I am analysing some fmri data – in particular, I am looking at what sorts of cognitive functions are associated with coordinates from an fmri scan (conducted while subjects were performing a task. My data can be obtained with the following function:
library(httr)
scrape_and_sort = function(neurosynth_link){
result = content(GET(neurosynth_link), "parsed")$data
names = c("Name", "z_score", "post_prob", "func_con", "meta_analytic")
df = do.call(rbind, lapply(result, function(x) setNames(as.data.frame(x), names)))
df$z_score = as.numeric(df$z_score)
df = df[order(-df$z_score), ]
df = df[-which(df$z_score<3),]
df = na.omit(df)
return(df)
}
RO4 = scrape_and_sort('https://neurosynth.org/api/locations/-58_-22_6_6/compare')
Now, I want know which key words are coming up most often and ideally construct a list of the most common words.
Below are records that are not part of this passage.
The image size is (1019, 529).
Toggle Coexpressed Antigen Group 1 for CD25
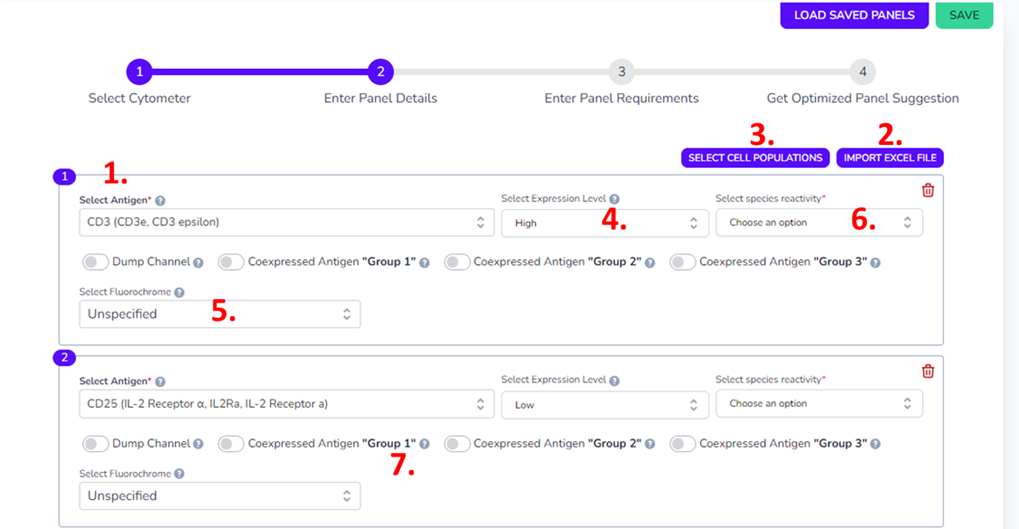[x=231, y=444]
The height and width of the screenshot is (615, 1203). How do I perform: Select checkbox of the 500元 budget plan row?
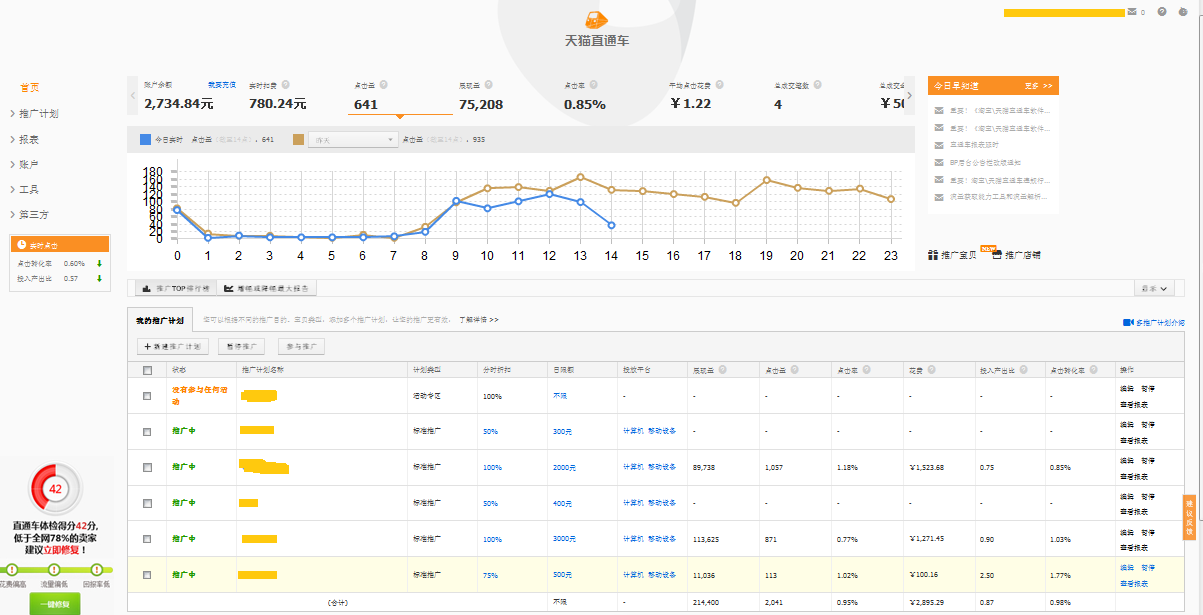click(147, 575)
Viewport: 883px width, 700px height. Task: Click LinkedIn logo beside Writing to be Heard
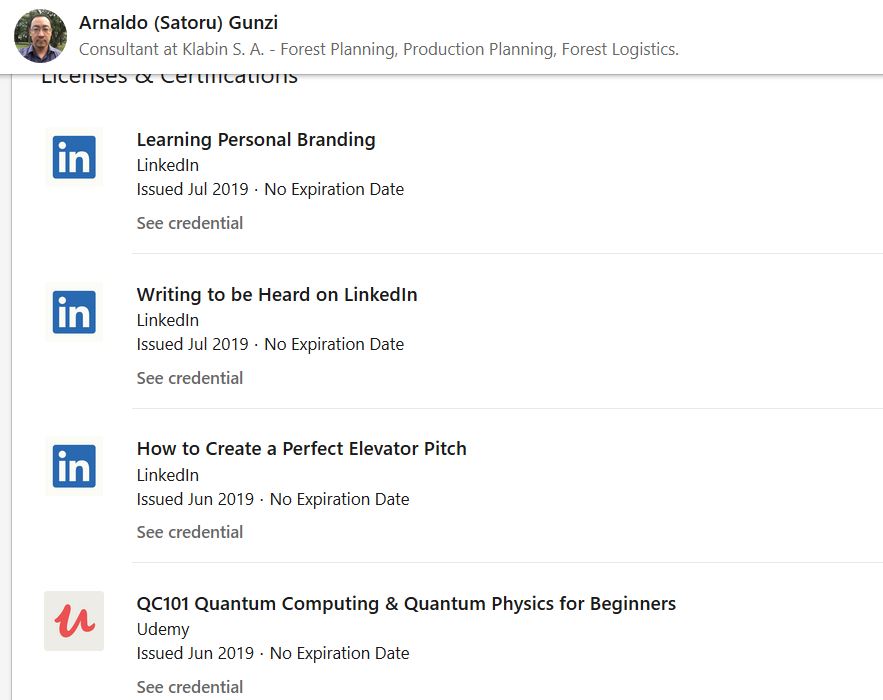click(x=74, y=312)

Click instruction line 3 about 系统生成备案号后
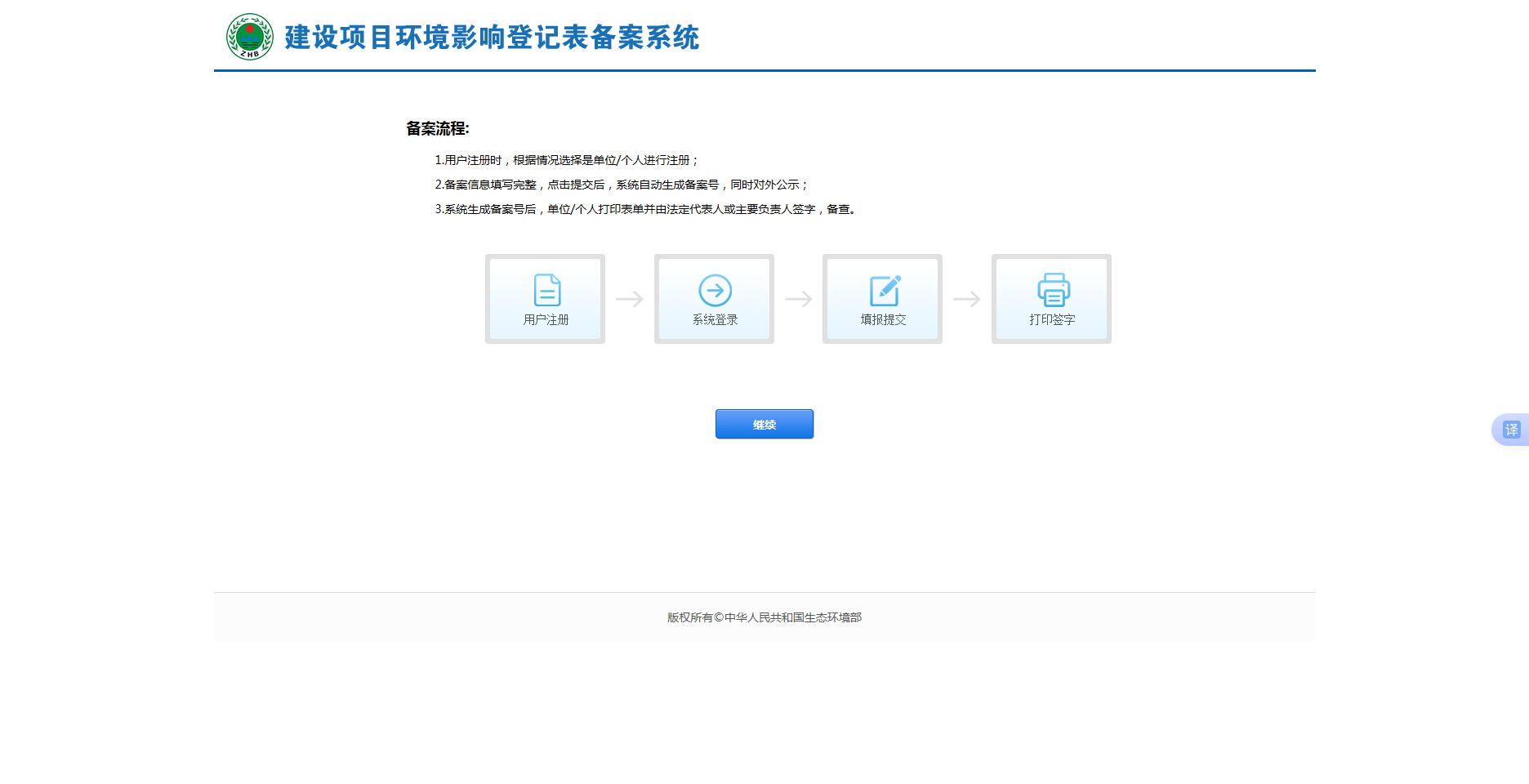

I tried the following:
sort(table(RO4$Name),decreasing=TRUE)
But this clearly won't work.The problem is that the names (for example: "auditory cortex") are strings with multiple words in, so results such 'auditory' and 'auditory cortex' come out as two separate entries, whereas I want them counted as two instances of 'auditory'.
But I am not sure how to search inside each string and record individual words like that. Any ideas?
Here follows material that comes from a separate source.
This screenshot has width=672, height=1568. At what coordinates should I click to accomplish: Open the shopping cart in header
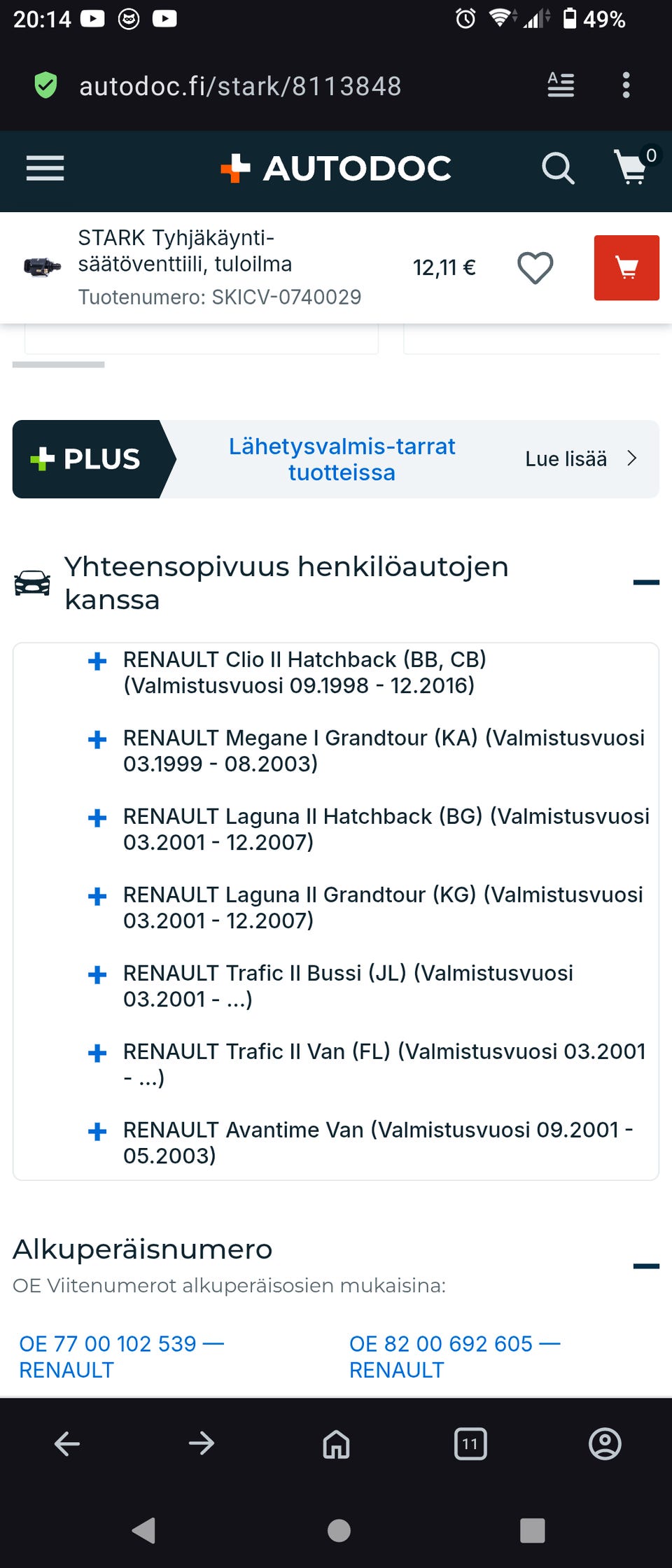coord(631,168)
CodePudding user response:
Not sure to understand. Can't you proceed like this:
x <- c("auditory cortex", "auditory", "auditory", "hello friend")
unlist(strsplit(x, " "))
# "auditory" "cortex" "auditory" "auditory" "hello" "friend"
CodePudding user response:
using packages {jsonlite}, {dplyr} and the pipe operator %>%
for legibility:
- store response as dataframe
df
url <- 'https://neurosynth.org/api/locations/-58_-22_6_6/compare/'
df <- jsonlite::fromJSON(url) %>% as.data.frame
- reshape and aggregate
df %>%
## keep first column only and name it 'keywords':
select('keywords' = 1) %>%
## multiple cell values (as separated by a blank)
## into separate rows:
separate_rows(keywords, sep = " ") %>%
group_by(keywords) %>%
summarise(count = n()) %>%
arrange(desc(count))
result:
# A tibble: 965 x 2
keywords count
<chr> <int>
1 cortex 53
2 gyrus 26
3 temporal 26
4 parietal 23
5 task 22
6 anterior 19
7 frontal 18
8 visual 17
9 memory 16
10 motor 16
# ... with 955 more rows
edit: or, if you want to proceed from your dataframe
RO4 %>%
select(Name) %>%
## select(everything())
## select(Name:func_con)
separate_rows(Name, sep=' ') %>%
## do remaining stuff
You can of course select
more columns in a number of convenient ways (see commented lines above and ?dplyr::select
). Mind that values of the other variables will repeated as many times as rows are needed to accomodate any multivalue in column "Name", so that will introduce some redundancy.
If you want to adopt {dplyr
} style, arranging by descending z-score and excluding unwanted z-scores would read like this:
RO4 %>%
filter(z_score < 3 & !is.na(z_score)) %>%
arrange(desc(z_score))